* **Document segment**
::::::
Updated on 2024-06-25 GMT+08:00

Creating a Composite Task

Overview

You can create a composite task if you need to continuously synchronize real-time data. This task allows FDI to implement real-time and incremental synchronization of multiple data tables from the source to destination, improving the data integration and synchronization efficiency.

The composite task supports flexible mappings of fields between data tables. For example, multiple fields in one data table at the source can be mapped to different data tables at the destination, or fields in multiple data tables at the source can be mapped to one data table at the destination.

Prerequisites

  • You have connected to data sources at the source and destination. For details, see Connecting to Data Sources.

    In the data source configuration at the source, the value of Database must be the same as the actual database name (case-sensitive). Otherwise, data synchronization will fail.

  • The CDC function has been enabled at the source. The CDC implementation modes vary depending on data source types. For details, see the following:
  • The retention period of CDC archiving logs in a data source at the source must be greater than the log time parsed by the integration task. Otherwise, the integration task cannot find archive logs, resulting in incremental synchronization failures. Therefore, it is not recommended that a data integration task be stopped for a long time. It is recommended that archive logs be retained for at least two days.
  • Do not perform Data Definition Language (DDL) operations on the source database during the first data synchronization.
::::::
* **Data listing**
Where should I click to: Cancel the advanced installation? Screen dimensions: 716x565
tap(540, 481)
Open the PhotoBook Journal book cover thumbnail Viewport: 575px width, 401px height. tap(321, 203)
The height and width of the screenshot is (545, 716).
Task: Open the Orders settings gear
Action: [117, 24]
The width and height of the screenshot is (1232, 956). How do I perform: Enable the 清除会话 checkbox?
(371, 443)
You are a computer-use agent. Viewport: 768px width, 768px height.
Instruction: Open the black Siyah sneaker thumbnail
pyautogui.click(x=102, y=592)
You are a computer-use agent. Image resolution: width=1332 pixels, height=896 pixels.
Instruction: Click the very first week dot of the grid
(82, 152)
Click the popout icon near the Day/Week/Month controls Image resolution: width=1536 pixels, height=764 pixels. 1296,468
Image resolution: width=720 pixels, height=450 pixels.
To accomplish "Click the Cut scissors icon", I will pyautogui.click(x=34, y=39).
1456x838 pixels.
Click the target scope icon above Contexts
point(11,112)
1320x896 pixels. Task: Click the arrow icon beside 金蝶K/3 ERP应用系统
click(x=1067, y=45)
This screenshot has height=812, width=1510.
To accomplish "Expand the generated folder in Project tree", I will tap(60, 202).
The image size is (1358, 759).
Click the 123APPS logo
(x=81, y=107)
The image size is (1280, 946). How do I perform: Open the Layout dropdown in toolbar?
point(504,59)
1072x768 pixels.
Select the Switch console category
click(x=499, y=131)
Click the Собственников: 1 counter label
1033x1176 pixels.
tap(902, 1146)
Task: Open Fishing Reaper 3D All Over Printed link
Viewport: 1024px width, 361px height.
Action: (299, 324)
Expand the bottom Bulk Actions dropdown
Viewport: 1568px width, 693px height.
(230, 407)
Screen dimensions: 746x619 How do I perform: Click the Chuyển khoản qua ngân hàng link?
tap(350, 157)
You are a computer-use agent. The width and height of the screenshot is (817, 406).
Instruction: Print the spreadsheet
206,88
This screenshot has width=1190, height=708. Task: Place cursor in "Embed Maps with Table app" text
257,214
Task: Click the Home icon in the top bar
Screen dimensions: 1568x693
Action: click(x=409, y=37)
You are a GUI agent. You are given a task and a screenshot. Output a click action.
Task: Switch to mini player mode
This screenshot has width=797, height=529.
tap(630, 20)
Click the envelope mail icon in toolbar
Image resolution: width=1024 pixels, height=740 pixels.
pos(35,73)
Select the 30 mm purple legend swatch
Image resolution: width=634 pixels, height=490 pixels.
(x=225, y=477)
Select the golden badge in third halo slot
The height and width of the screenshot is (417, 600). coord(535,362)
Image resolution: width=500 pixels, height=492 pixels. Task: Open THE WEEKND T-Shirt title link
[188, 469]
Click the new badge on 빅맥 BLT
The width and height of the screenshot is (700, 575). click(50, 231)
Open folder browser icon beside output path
::::::
Carry on the composite task guide from its final sentence.

  • If a large number of composite tasks are created, the database server and FDI plug-in process will consume resources. Therefore, you are advised not to create too many composite tasks for a database.
  • You can configure multiple database tables under multiple schemas in a single CDC task to implement unified collection for full or incremental data.
  • During the running of a composite task, you can add a table and perform full or incremental collection on the new table after the restart.
  • Synchronization is not supported for the following types of Oracle data sources at the source:
    • Fields of the large text type and binary type
    • A data table whose name contains lowercase letters cannot be synchronized.
    • Data tables that do not have primary keys cannot be synchronized.

      If a table contains only a small amount of data, collect full data once a day. Data in PostgreSQL tables can be cleared before you write to the table. If data is collected from the Oracle database but no primary key is available in the table, you can use the internal row ID of the Oracle database as the primary key. The row ID is 18 characters of digits and letters.

    • Data tables or data fields whose names are reserved in the database
    • Data deleted in truncate mode cannot be synchronized. Data deleted in entire table mode cannot be synchronized.
  • For the MySQL data source at the source:

    If the MySQL database uses the MGR cluster mode, the source data source must be directly connected to the active node instead of the route node.

    If the MySQL database contains a large amount of data, the connection to the database may time out when data is synchronized for the first time. You can modify the interactive_timeout and wait_timeout parameters of the MySQL database to avoid this problem.

Procedure

  1. Log in to the ROMA Connect console. On the Instances page, click View Console next to a specific instance.
  2. In the navigation pane on the left, choose Fast Data Integration > Task Management. On the page displayed, click Create Composite Task.
  3. On the Create Composite Task page, configure basic task information.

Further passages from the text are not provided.